Saved entries:
================================

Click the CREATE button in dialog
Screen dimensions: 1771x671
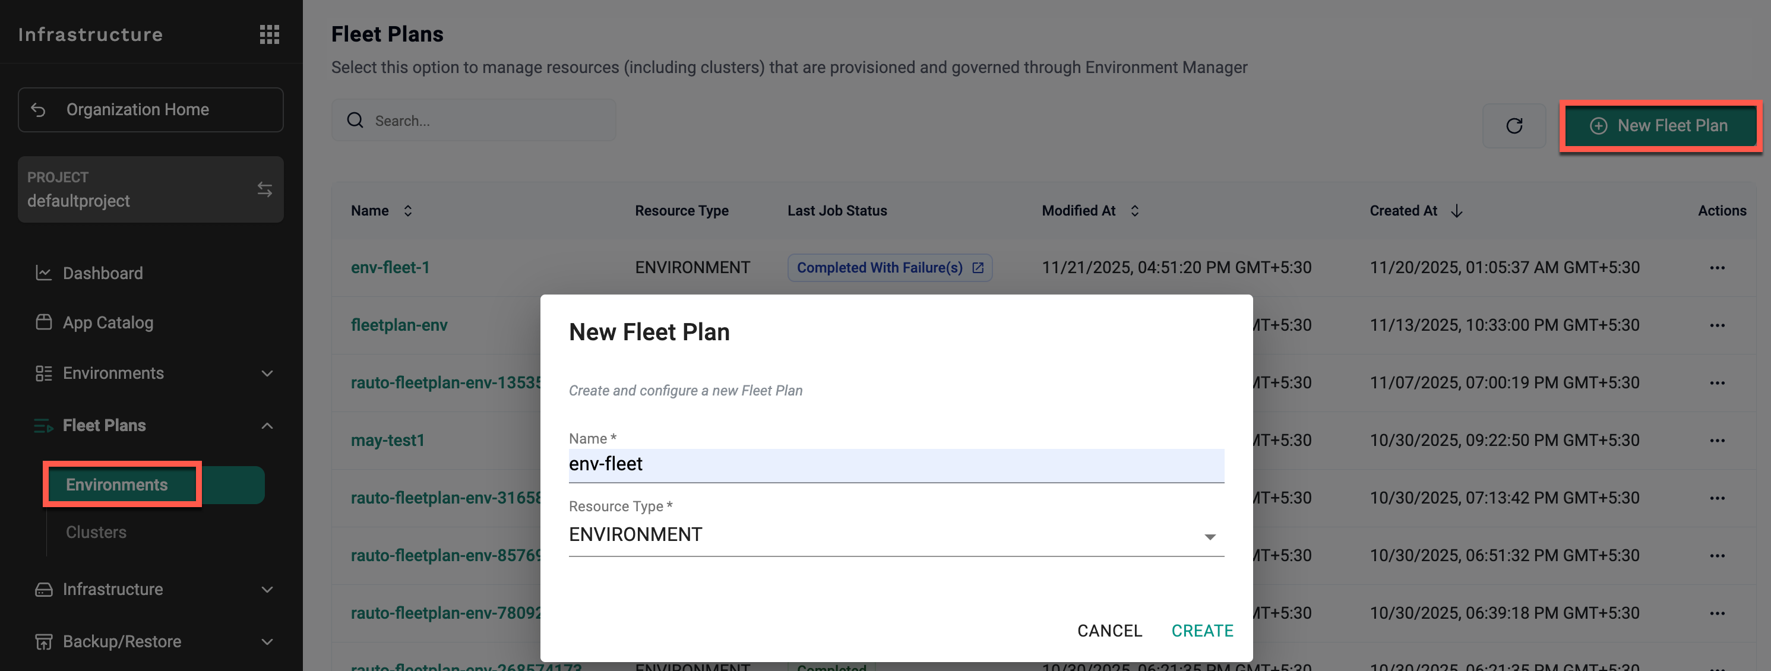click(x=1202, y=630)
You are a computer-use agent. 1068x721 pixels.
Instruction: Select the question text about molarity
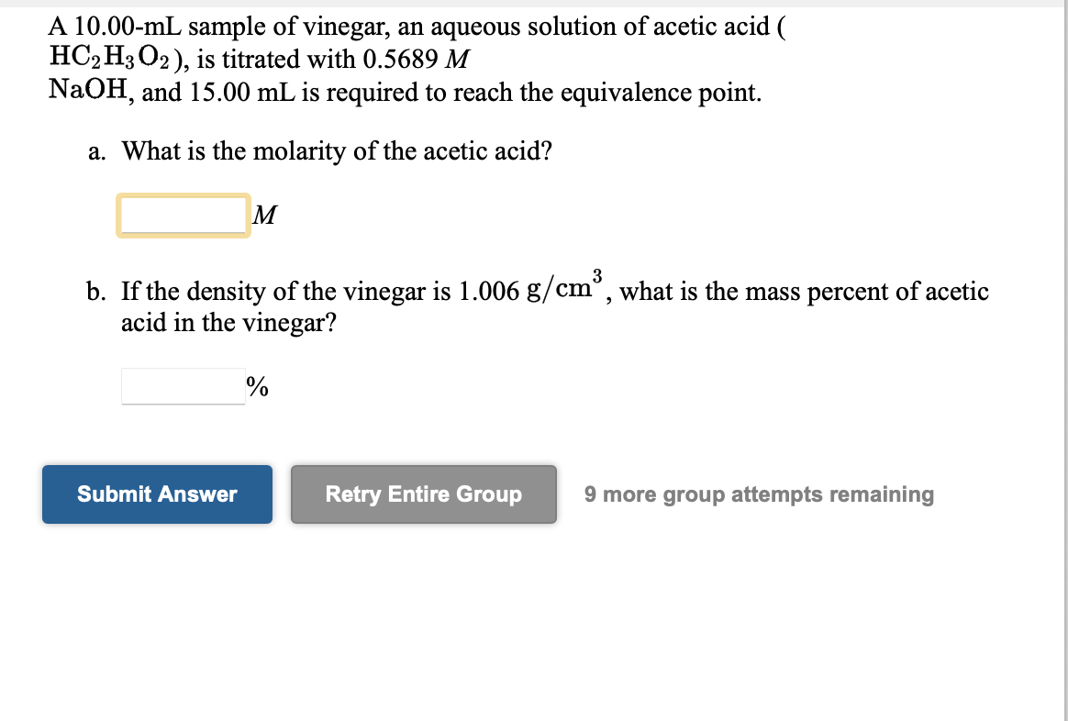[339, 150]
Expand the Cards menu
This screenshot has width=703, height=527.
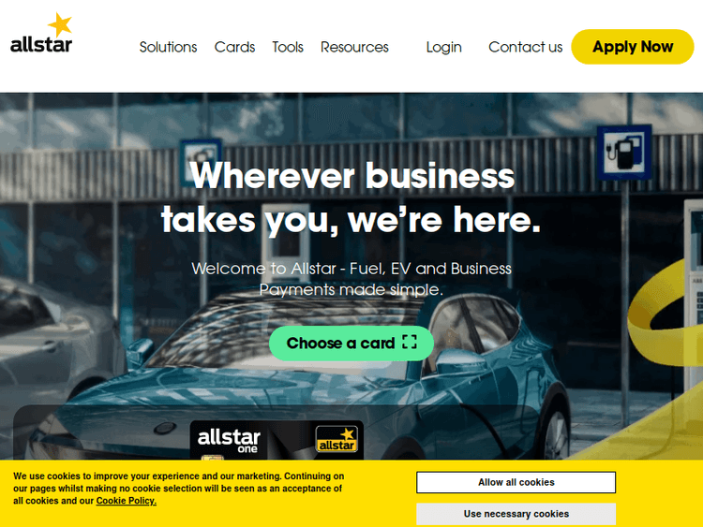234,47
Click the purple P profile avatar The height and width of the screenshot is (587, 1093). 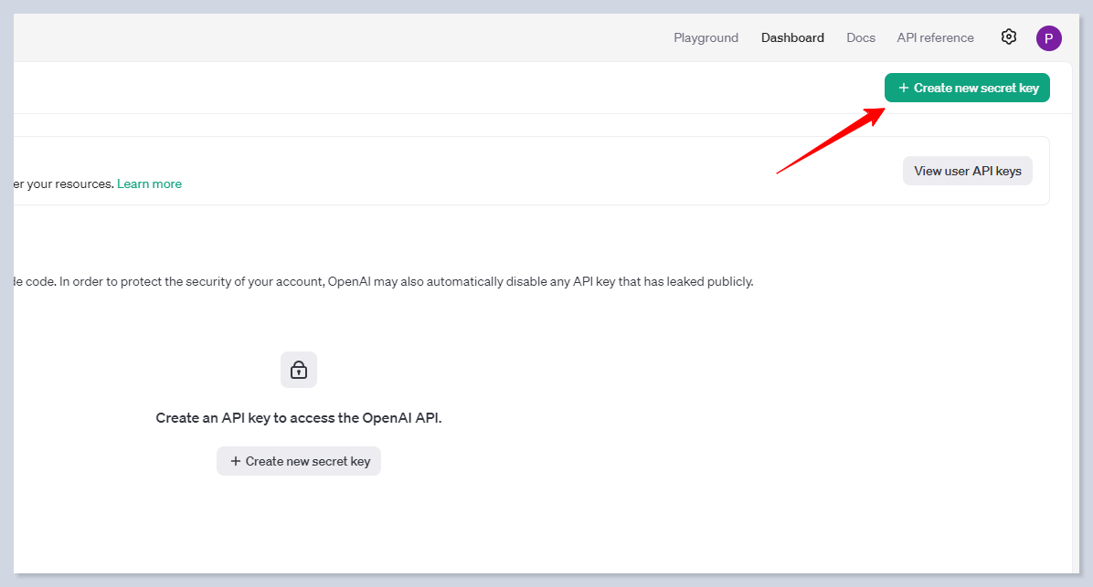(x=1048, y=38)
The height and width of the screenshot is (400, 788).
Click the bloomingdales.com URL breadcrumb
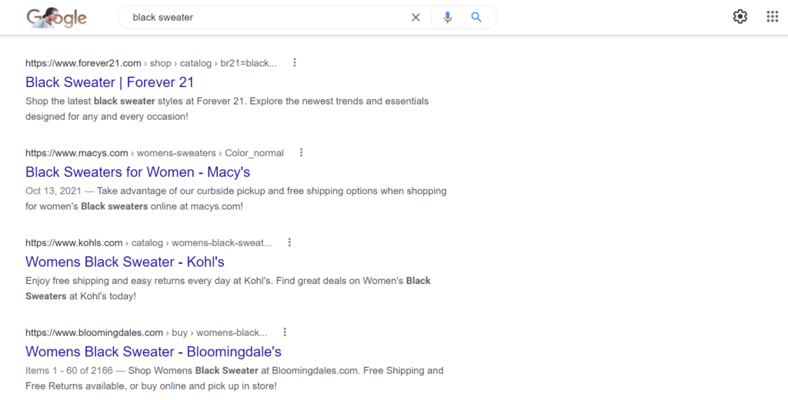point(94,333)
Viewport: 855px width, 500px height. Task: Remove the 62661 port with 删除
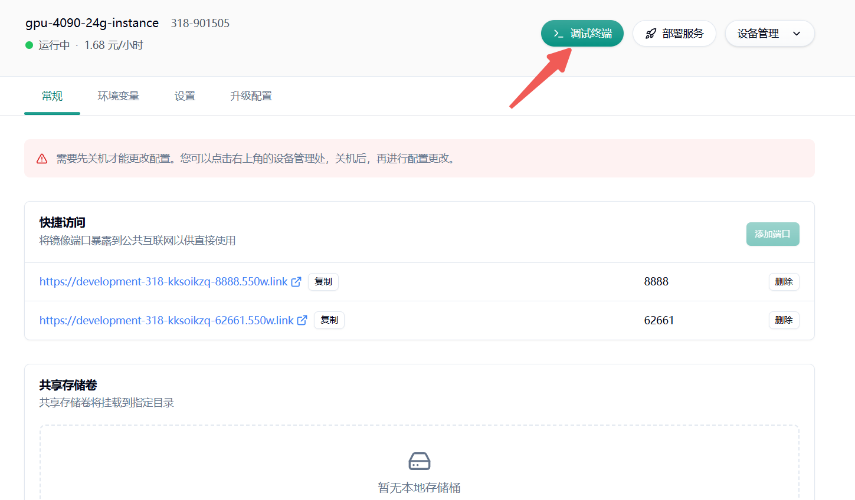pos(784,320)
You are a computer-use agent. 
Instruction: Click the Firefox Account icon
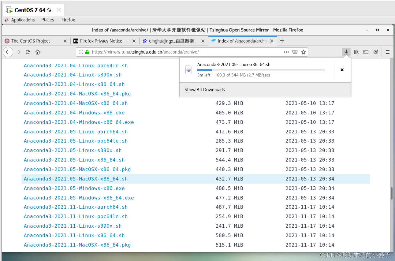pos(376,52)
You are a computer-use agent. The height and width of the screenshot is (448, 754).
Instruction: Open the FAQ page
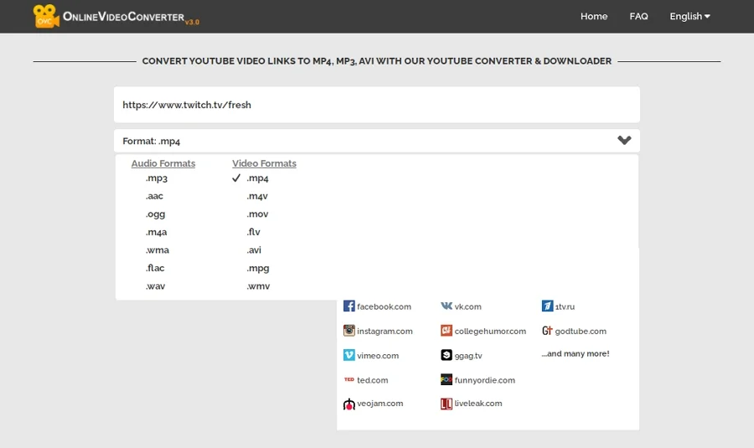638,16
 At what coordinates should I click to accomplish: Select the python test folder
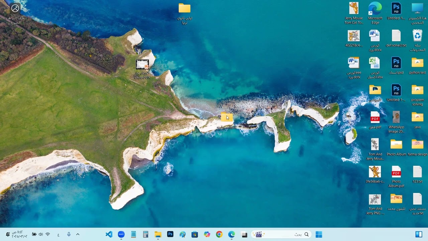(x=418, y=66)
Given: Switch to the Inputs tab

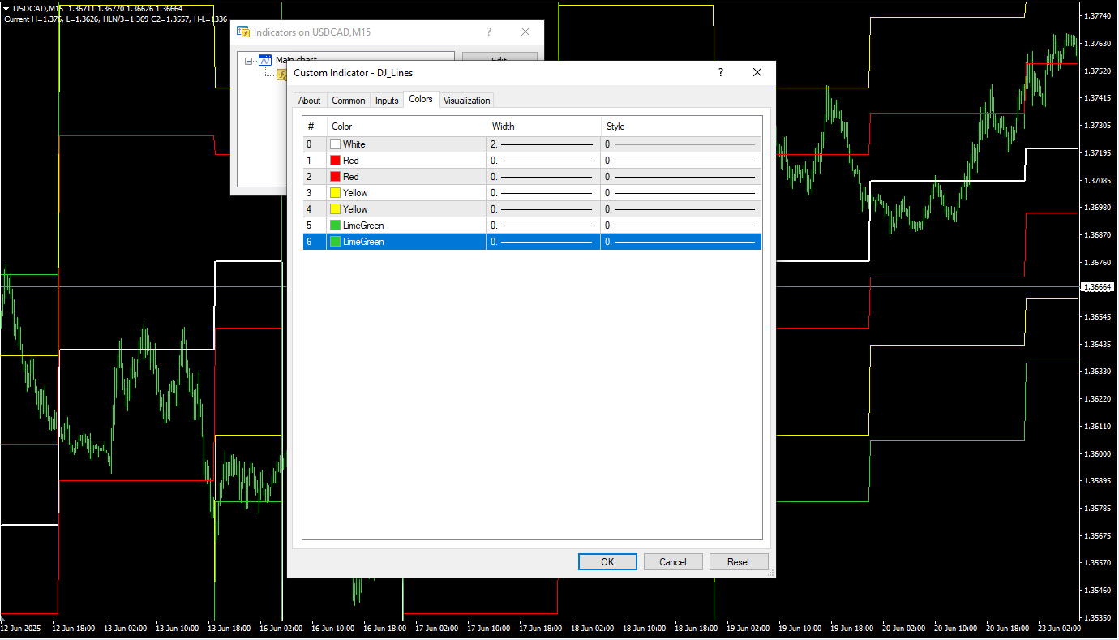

================================

Quote the items word for word, starting at the line that contains "Viewport: 855px width, 500px" and ending at the last of the items. Leave out the pictures.

Viewport: 855px width, 500px height. Task: Remove the 62661 port with 删除
pos(784,320)
You are a computer-use agent. 
Instruction: Click the Firefox Account icon
pos(376,52)
You are a computer-use agent. The height and width of the screenshot is (448, 754).
Instruction: Open the FAQ page
638,16
 At what coordinates should I click to accomplish: Select the python test folder
(x=418, y=66)
Given: Switch to the Inputs tab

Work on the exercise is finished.